● Instructions to follow: Copy out the lines of the records from the one holding "Click the back navigation arrow" through the one holding "The height and", inclusive, and put "return arrow" in place of "back navigation arrow". Return only those lines, changed in no other way.

● Record list:
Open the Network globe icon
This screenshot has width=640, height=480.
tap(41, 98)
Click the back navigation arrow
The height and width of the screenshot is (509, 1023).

---

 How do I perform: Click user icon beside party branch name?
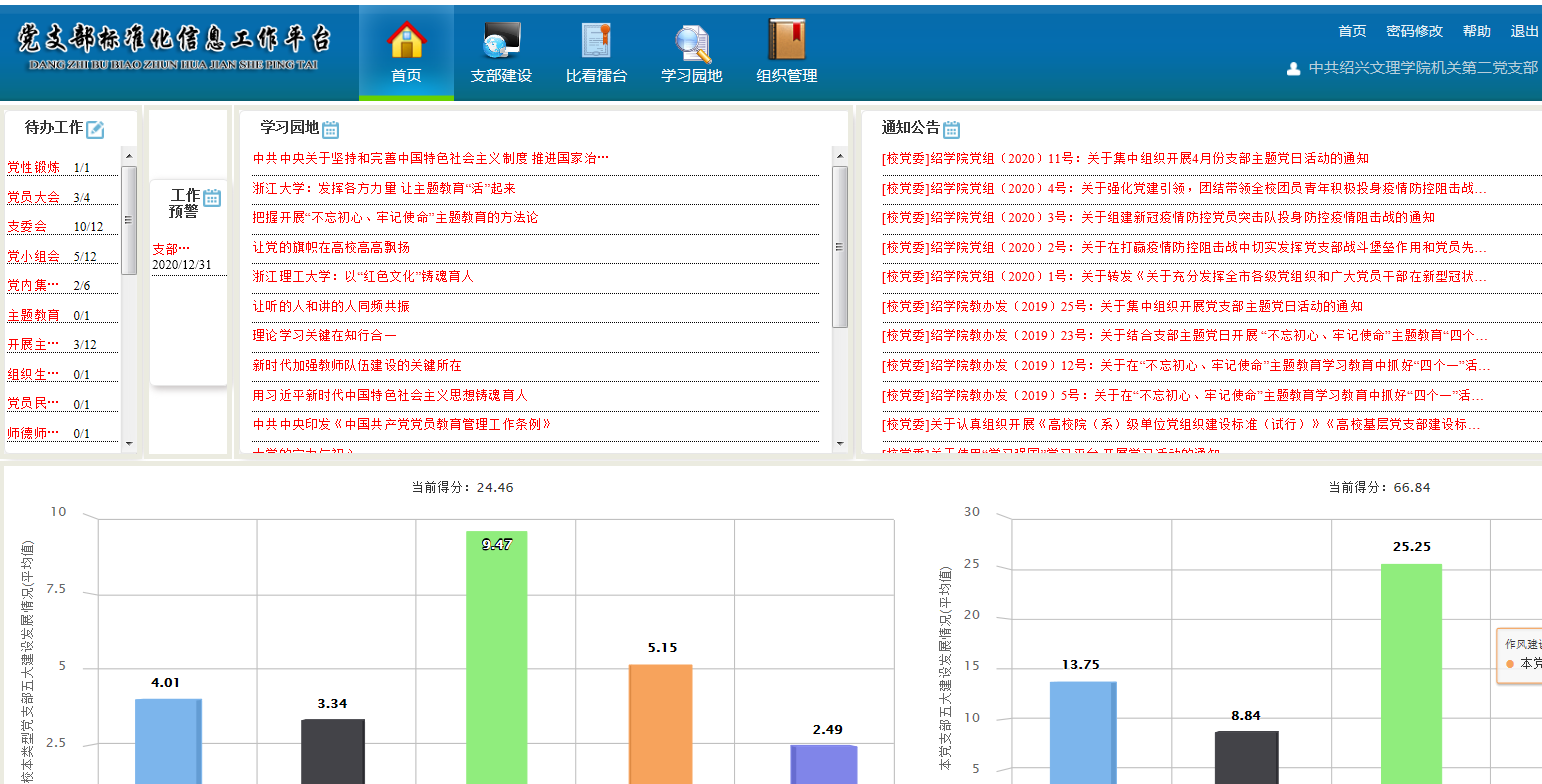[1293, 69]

● Solution:
Click the return arrow
The height and width of the screenshot is (509, 1023).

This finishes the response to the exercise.